From: Kenneth Whistler (kenw@sybase.com)
Date: Wed Mar 31 2004 - 18:16:03 EST
> Surely Unicode didn't waste two planes for something that
> no one can practically use.
Plane 15 and Plane 16 private use characters weren't the
invention of the UTC, by the way. They derive from the
original specification of ISO/IEC 10646-1. From
ISO/IEC 10646-1: 1993:
"The code positions of 32 planes from Plane E0 to Plane FF
of Group 00 shall be for Private Use.
"The code positions of the 32 groups from Group 60 to Group 7F
shall be for Private Use."
That would have been:
U-00E00000..U-00FFFFFD
U-60000000..U-7FFFFFFD
That was 8224 *planes* of private use code positions.

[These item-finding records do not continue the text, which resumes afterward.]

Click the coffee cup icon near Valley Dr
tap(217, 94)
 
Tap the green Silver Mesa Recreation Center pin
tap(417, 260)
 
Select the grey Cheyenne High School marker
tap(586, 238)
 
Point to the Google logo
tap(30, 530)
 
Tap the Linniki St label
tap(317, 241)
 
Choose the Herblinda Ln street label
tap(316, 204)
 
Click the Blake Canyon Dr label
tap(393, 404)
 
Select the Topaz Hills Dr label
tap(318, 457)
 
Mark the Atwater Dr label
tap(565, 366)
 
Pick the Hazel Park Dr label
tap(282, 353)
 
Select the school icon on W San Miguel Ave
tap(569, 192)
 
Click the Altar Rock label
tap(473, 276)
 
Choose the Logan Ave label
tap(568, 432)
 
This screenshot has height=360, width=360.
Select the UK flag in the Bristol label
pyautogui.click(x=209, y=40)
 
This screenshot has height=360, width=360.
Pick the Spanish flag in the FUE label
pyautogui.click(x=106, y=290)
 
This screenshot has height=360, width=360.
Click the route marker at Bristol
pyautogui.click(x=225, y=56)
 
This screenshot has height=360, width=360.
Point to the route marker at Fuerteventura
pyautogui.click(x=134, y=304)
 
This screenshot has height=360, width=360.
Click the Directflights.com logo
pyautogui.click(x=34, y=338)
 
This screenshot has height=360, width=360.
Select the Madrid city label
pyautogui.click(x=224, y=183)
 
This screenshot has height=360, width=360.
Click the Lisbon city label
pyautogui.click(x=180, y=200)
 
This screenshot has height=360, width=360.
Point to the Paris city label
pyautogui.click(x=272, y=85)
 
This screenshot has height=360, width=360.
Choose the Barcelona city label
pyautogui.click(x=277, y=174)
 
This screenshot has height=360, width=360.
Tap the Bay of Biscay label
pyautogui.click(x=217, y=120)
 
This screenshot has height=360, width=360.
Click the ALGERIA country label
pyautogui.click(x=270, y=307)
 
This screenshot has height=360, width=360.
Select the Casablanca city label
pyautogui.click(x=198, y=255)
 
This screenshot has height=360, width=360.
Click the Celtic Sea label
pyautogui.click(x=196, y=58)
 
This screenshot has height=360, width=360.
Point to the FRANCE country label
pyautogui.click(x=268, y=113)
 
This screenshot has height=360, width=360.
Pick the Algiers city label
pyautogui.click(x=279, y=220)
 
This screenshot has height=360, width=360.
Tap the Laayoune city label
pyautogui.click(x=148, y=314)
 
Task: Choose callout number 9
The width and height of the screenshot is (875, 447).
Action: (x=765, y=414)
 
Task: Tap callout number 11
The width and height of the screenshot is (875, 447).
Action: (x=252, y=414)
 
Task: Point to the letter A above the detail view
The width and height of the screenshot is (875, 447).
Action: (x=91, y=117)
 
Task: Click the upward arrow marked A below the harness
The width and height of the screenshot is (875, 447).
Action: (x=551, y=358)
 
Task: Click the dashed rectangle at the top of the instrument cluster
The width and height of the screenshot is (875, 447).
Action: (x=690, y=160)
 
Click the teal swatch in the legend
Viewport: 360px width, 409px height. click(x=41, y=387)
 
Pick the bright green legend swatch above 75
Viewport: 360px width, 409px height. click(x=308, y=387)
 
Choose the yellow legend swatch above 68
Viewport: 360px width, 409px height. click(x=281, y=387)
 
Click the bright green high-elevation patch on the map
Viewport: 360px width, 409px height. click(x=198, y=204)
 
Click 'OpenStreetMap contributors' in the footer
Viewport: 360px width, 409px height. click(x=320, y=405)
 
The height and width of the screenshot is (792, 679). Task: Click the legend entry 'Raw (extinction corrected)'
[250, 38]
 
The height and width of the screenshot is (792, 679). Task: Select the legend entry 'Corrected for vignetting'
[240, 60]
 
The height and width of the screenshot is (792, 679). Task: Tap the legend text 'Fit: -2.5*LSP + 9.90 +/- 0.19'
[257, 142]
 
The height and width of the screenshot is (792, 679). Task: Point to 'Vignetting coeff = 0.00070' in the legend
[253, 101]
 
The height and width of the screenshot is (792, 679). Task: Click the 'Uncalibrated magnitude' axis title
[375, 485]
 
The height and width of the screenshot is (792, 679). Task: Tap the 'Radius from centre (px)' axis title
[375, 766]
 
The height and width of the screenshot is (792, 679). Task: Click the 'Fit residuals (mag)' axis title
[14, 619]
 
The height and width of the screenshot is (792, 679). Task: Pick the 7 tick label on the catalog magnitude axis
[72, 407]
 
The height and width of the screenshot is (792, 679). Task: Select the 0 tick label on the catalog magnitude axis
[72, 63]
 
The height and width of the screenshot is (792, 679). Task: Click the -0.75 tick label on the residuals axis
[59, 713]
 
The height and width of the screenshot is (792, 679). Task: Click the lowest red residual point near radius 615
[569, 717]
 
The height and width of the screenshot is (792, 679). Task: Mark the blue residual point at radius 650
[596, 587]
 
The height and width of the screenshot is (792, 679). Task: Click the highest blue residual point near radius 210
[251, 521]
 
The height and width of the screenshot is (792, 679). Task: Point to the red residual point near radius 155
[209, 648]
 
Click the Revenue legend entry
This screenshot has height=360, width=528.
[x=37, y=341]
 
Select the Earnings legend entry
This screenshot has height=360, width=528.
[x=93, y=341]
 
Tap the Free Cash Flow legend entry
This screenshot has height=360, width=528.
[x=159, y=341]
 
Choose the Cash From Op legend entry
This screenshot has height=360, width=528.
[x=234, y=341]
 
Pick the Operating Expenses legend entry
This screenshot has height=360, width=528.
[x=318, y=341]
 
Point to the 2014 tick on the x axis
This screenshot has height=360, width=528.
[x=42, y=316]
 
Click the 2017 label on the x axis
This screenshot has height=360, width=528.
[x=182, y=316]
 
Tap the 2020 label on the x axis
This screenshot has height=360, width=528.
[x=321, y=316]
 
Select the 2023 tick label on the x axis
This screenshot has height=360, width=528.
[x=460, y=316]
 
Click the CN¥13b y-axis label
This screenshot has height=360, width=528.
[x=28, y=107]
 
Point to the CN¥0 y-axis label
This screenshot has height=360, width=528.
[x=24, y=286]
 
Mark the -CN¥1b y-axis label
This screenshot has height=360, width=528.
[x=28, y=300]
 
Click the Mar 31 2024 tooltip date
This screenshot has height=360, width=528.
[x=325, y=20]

Amendment 1 (the one that defined UTF-16) amended that to
read:
"The code positions of the 32 groups from Group 60 to
Group 7F shall be for private use.
"The code positions of Plane 0F and Plane 10, and of the
32 planes from Plane E0 to Plane FF, of Group 00 shall
be for private use.
"The 6400 code positions E000 to F8FF of the Basic
Multilingual Plane shall be for private use."
That was 8226 *planes* of private use code positions,
besides the 6400 code positions on the BMP (which had
been defined earlier, but not spelled out in the same
clause with the rest of the private use allocation).
The addition of Plane 0F and Plane 10 was so there were
some private use planes accessible via UTF-16.
In that grand proliferation of "wastage", 10646 allowed for
539,089,084 private use code positions. That was a wee
tad more than anyone actually needed to use, by the way.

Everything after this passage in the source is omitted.